### What is being asked
Count how many lines in the records below contain the string "icon", matching case exactly. Reply with that number only.

### Provided information
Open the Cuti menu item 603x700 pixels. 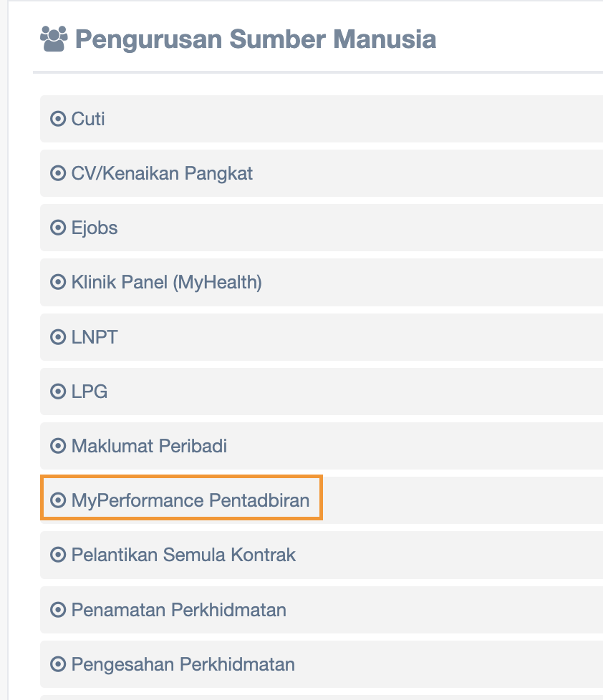click(x=89, y=119)
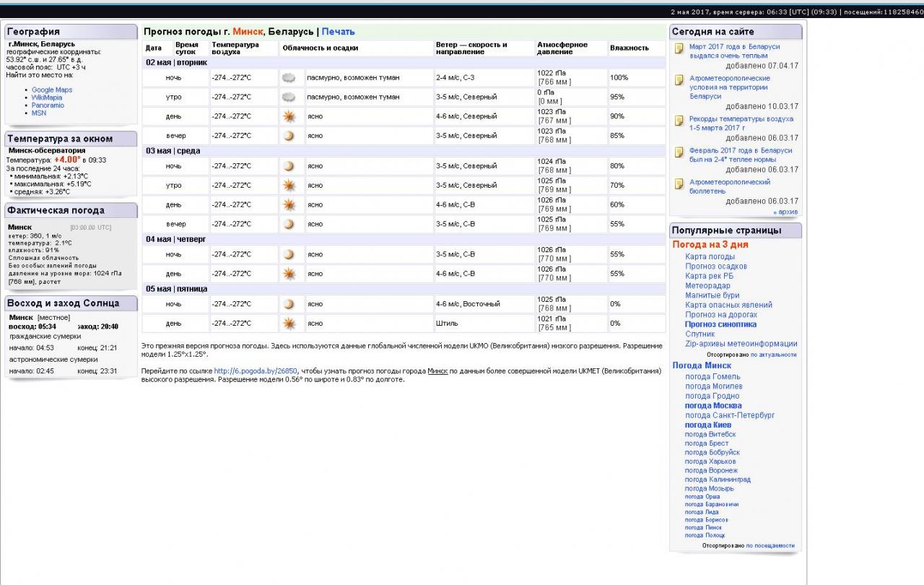The image size is (924, 585).
Task: Click the moon icon for 03 мая ночь
Action: (x=289, y=166)
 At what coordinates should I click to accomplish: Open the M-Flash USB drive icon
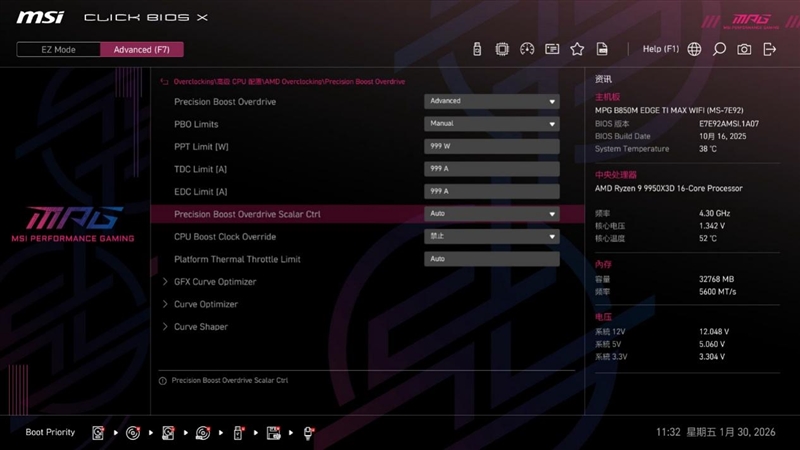pos(477,49)
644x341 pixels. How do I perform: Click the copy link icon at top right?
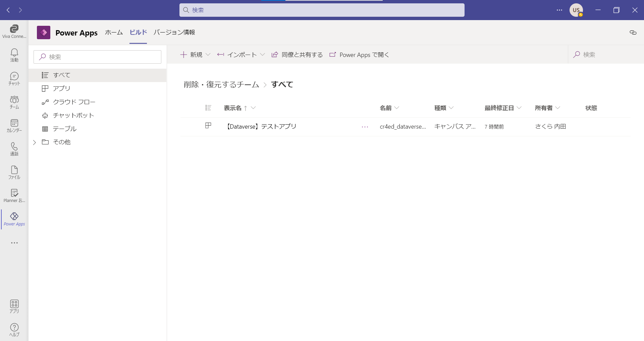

### Problem solution
3